Entries taken from a collection

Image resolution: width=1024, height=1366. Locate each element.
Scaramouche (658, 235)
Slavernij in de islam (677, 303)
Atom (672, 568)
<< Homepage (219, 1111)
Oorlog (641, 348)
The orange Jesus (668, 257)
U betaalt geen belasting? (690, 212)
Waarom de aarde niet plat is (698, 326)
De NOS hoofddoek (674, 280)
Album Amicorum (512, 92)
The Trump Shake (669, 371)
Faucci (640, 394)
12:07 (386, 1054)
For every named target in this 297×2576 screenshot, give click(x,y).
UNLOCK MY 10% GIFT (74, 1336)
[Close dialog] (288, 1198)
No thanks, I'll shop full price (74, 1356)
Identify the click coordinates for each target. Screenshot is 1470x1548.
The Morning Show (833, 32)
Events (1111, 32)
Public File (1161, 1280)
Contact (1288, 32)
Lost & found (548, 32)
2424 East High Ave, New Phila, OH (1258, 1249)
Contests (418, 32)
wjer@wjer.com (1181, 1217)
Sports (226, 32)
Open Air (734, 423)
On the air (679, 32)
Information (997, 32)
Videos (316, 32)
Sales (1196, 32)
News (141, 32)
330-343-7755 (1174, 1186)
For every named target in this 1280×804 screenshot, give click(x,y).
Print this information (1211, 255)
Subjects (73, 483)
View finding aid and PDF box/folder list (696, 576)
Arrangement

Problem statement: Transcribe the lines from the first line of the records through the line that contains "For every named target in this 1280×804", both included, and add nothing else.

Result:
Image resolution: width=1024, height=1366. Locate each element.
Scaramouche (658, 235)
Slavernij in de islam (677, 303)
Atom (672, 568)
<< Homepage (219, 1111)
Oorlog (641, 348)
The orange Jesus (668, 257)
U betaalt geen belasting? (690, 212)
Waarom de aarde niet plat is (698, 326)
De NOS hoofddoek (674, 280)
Album Amicorum (512, 92)
The Trump Shake (669, 371)
Faucci (640, 394)
12:07 (386, 1054)
For every named target in this 297×2576 screenshot, give click(x,y).
UNLOCK MY 10% GIFT (74, 1336)
[Close dialog] (288, 1198)
No thanks, I'll shop full price (74, 1356)
Identify the click coordinates for each target. Screenshot is 1470x1548.
The Morning Show (833, 32)
Events (1111, 32)
Public File (1161, 1280)
Contact (1288, 32)
Lost & found (548, 32)
2424 East High Ave, New Phila, OH (1258, 1249)
Contests (418, 32)
wjer@wjer.com (1181, 1217)
Sports (226, 32)
Open Air (734, 423)
On the air (679, 32)
Information (997, 32)
Videos (316, 32)
Sales (1196, 32)
News (141, 32)
330-343-7755 (1174, 1186)
For every named target in this 1280×804 screenshot, give click(x,y).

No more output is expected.